Regarding the transfer restrictions, Deppe losing a season of competition is probably too ephemeral and speculative for a court to award damages. His best option would be to argue that he is due the value of the scholarship he would have received at Iowa absent the NCAA transfer restrictions, however this too will be difficult to prove with certainty as Iowa’s failure to file for a waiver for Deppe provides some degree of doubt as to whether or not Deppe was definitely going to receive a scholarship for that year.
Although the complaint raises valid arguments, more so against the NCAA’s transfer restrictions than the scholarship limits, overall it does not present a concrete reason as to why the Sherman Act is the answer, or why antitrust laws are the appropriate remedy for the situation. The antitrust laws are designed to protect consumers from harm to competition, not harm to participants in a market or even to competitors within a market. Deppe may have been better off simply filing a case for breach of contract seeking reliance damages against NIU or Iowa. While we will see how the case progresses (if it does), I would hazard a guess that the U.S. District Court for the Southern District of Indiana is not where meaningful change to the NCAA transfer restrictions or scholarship limits occurs.
[i] This case is incredibly similar (basically identical) to a case brought in November, Pugh v. NCAA.

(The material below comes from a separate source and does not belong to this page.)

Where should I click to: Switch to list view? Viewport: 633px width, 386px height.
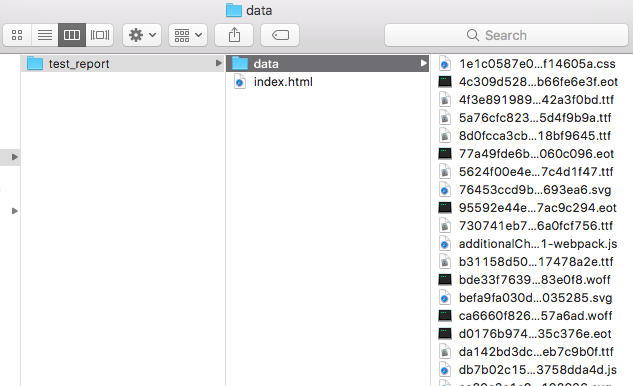tap(45, 35)
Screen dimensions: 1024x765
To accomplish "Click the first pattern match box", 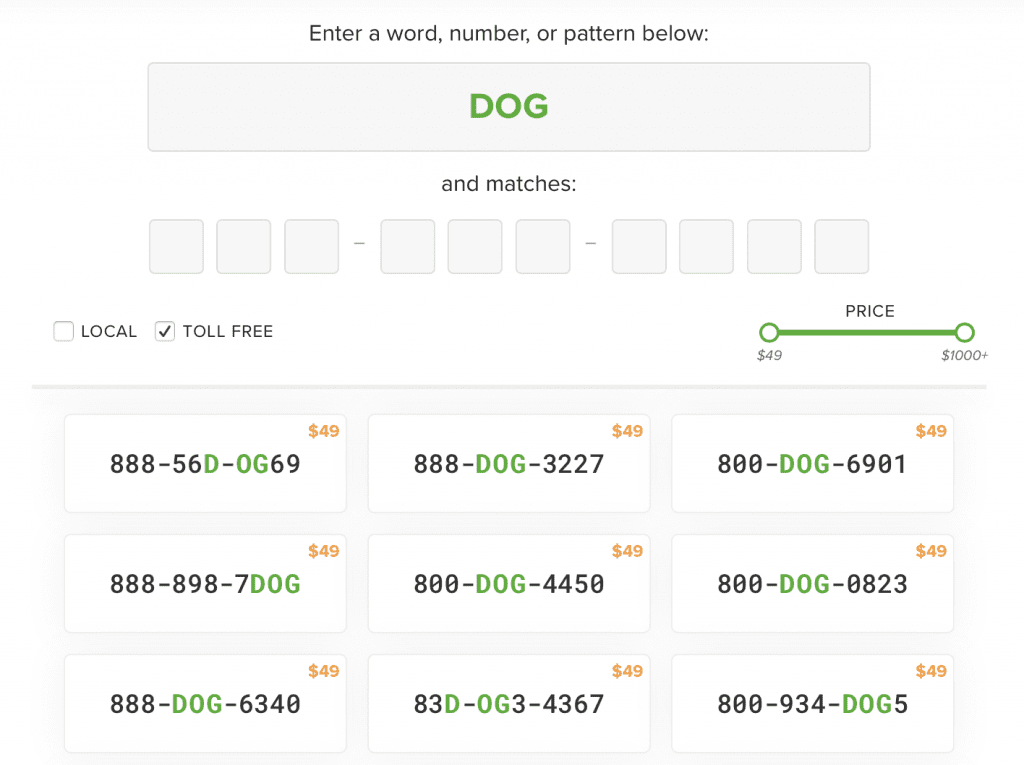I will pyautogui.click(x=176, y=246).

[ii] Esteemed sports lawyer (and fellow Sports Esquires Blog writer) Andrew Sensi believes efforts may be better spent lobbying Congress and working with the Power 5 Conferences based on courtroom outcomes involving the NCAA to date. Both the courts and the NLRB have said as much.
[iii] Deppe v. NCAA, paragraph 61.
[iv] Indeed, after years of litigation, the only change the O’Bannon appeals court forced the NCAA to make, was one the NCAA had already approved on its own. So far, only the attorneys are winning.
[v] According to paragraph 6, Deppe had one Division I scholarship offer, one Division II scholarship offer, was among the top two prospects for a scholarship offer at two schools, and was a preferred walk-on at four schools.
[vi] NCAA Bylaw 184.108.40.206 (FBS) states that a football team can have 85 scholarships
[vii] It is worth noting that coming out of high school, Deppe did not have many actual scholarship offers, begging the question of whether he is “scholarship athlete” caliber. Did he not receive a scholarship due to NCAA restrictions, or because he did not meet a particular team’s criteria?
[viii] Not a legal argument in any way, shape, or form, but it is amusing that a lawsuit about the scholarship limit involves an athlete that the limit has the least affect on. Even if the limit were raised, how many schools have two full-scholarship punters if one isn’t a graduating senior? (I don’t know, but just wondering.)
[ix] NCAA Bylaw 220.127.116.11.1.2.
[x] The complaint goes so far as to cite an ESPN sportswriter who complains about the complexity of transfer rules, but there are reasons legislation is dense. As different situations arise, the rules have to be able to address them. Tax code is incredibly dense too but no one is realistically calling for that to be scrapped.
[xi] For Academic Progress Rate purposes. NCAA APP (Academic Performance Program) Manual, pg. 196.